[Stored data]
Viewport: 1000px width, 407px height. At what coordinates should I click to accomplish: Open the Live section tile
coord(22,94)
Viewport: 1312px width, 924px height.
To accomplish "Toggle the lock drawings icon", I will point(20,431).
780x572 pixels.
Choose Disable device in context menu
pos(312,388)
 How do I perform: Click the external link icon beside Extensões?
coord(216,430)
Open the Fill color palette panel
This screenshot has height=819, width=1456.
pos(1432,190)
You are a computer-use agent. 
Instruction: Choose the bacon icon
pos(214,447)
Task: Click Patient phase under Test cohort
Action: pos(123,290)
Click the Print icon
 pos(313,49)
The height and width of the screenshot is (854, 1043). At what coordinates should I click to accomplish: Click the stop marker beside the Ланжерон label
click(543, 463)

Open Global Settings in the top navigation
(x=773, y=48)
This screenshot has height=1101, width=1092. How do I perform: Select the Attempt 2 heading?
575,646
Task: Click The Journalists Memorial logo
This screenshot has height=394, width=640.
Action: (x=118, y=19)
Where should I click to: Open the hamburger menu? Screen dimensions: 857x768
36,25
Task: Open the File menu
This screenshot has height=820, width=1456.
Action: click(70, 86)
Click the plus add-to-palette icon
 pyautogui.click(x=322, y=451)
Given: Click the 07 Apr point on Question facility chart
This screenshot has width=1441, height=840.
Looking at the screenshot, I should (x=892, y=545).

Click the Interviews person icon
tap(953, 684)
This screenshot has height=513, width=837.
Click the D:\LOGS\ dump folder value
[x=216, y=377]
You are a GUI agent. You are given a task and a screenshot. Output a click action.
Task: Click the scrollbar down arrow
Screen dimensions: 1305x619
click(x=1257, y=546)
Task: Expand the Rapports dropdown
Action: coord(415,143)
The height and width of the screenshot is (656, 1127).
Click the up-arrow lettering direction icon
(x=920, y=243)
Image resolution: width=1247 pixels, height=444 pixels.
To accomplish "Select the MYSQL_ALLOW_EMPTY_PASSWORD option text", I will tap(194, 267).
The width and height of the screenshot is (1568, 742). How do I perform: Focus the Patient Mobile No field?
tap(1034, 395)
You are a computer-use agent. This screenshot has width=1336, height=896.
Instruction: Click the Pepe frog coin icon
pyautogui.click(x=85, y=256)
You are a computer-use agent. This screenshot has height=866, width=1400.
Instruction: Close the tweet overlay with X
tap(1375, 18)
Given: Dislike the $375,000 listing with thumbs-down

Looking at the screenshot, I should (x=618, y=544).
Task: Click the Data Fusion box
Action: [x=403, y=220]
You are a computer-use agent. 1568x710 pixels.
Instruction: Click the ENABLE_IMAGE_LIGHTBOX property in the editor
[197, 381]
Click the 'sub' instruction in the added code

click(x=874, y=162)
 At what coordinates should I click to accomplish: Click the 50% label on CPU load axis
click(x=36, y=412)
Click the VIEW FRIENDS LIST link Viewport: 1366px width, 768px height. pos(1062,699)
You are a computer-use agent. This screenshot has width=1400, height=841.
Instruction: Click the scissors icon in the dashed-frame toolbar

**Written instruction**
Give every line of the records above as a Markdown table with columns n and Line, numbering rows in order and omitting blank lines.

**Solution to the problem**
| n | Line |
|---|---|
| 1 | Viewport: 1000px width, 407px height. At what coordinates should I click to accomplish: Open the Live section tile |
| 2 | coord(22,94) |
| 3 | Viewport: 1312px width, 924px height. |
| 4 | To accomplish "Toggle the lock drawings icon", I will point(20,431). |
| 5 | 780x572 pixels. |
| 6 | Choose Disable device in context menu |
| 7 | pos(312,388) |
| 8 |  How do I perform: Click the external link icon beside Extensões? |
| 9 | coord(216,430) |
| 10 | Open the Fill color palette panel |
| 11 | This screenshot has height=819, width=1456. |
| 12 | pos(1432,190) |
| 13 | You are a computer-use agent.  |
| 14 | Instruction: Choose the bacon icon |
| 15 | pos(214,447) |
| 16 | Task: Click Patient phase under Test cohort |
| 17 | Action: pos(123,290) |
| 18 | Click the Print icon |
| 19 |  pos(313,49) |
| 20 | The height and width of the screenshot is (854, 1043). At what coordinates should I click to accomplish: Click the stop marker beside the Ланжерон label |
| 21 | click(543, 463) |
| 22 | Open Global Settings in the top navigation |
| 23 | (x=773, y=48) |
| 24 | This screenshot has height=1101, width=1092. How do I perform: Select the Attempt 2 heading? |
| 25 | 575,646 |
| 26 | Task: Click The Journalists Memorial logo |
| 27 | This screenshot has height=394, width=640. |
| 28 | Action: (x=118, y=19) |
| 29 | Where should I click to: Open the hamburger menu? Screen dimensions: 857x768 |
| 30 | 36,25 |
| 31 | Task: Open the File menu |
| 32 | This screenshot has height=820, width=1456. |
| 33 | Action: click(70, 86) |
| 34 | Click the plus add-to-palette icon |
| 35 |  pyautogui.click(x=322, y=451) |
| 36 | Given: Click the 07 Apr point on Question facility chart |
| 37 | This screenshot has width=1441, height=840. |
| 38 | Looking at the screenshot, I should (x=892, y=545). |
| 39 | Click the Interviews person icon |
| 40 | tap(953, 684) |
| 41 | This screenshot has height=513, width=837. |
| 42 | Click the D:\LOGS\ dump folder value |
| 43 | [x=216, y=377] |
| 44 | You are a GUI agent. You are given a task and a screenshot. Output a click action. |
| 45 | Task: Click the scrollbar down arrow |
| 46 | Screen dimensions: 1305x619 |
| 47 | click(x=1257, y=546) |
| 48 | Task: Expand the Rapports dropdown |
| 49 | Action: coord(415,143) |
| 50 | The height and width of the screenshot is (656, 1127). |
| 51 | Click the up-arrow lettering direction icon |
| 52 | (x=920, y=243) |
| 53 | Image resolution: width=1247 pixels, height=444 pixels. |
| 54 | To accomplish "Select the MYSQL_ALLOW_EMPTY_PASSWORD option text", I will tap(194, 267). |
| 55 | The width and height of the screenshot is (1568, 742). How do I perform: Focus the Patient Mobile No field? |
| 56 | tap(1034, 395) |
| 57 | You are a computer-use agent. This screenshot has width=1336, height=896. |
| 58 | Instruction: Click the Pepe frog coin icon |
| 59 | pyautogui.click(x=85, y=256) |
| 60 | You are a computer-use agent. This screenshot has height=866, width=1400. |
| 61 | Instruction: Close the tweet overlay with X |
| 62 | tap(1375, 18) |
| 63 | Given: Dislike the $375,000 listing with thumbs-down |
| 64 | Looking at the screenshot, I should (x=618, y=544). |
| 65 | Task: Click the Data Fusion box |
| 66 | Action: [x=403, y=220] |
| 67 | You are a computer-use agent. 1568x710 pixels. |
| 68 | Instruction: Click the ENABLE_IMAGE_LIGHTBOX property in the editor |
| 69 | [197, 381] |
| 70 | Click the 'sub' instruction in the added code |
| 71 | click(x=874, y=162) |
| 72 |  At what coordinates should I click to accomplish: Click the 50% label on CPU load axis |
| 73 | click(x=36, y=412) |
| 74 | Click the VIEW FRIENDS LIST link Viewport: 1366px width, 768px height. pos(1062,699) |
| 75 | You are a computer-use agent. This screenshot has width=1400, height=841. |
| 76 | Instruction: Click the scissors icon in the dashed-frame toolbar |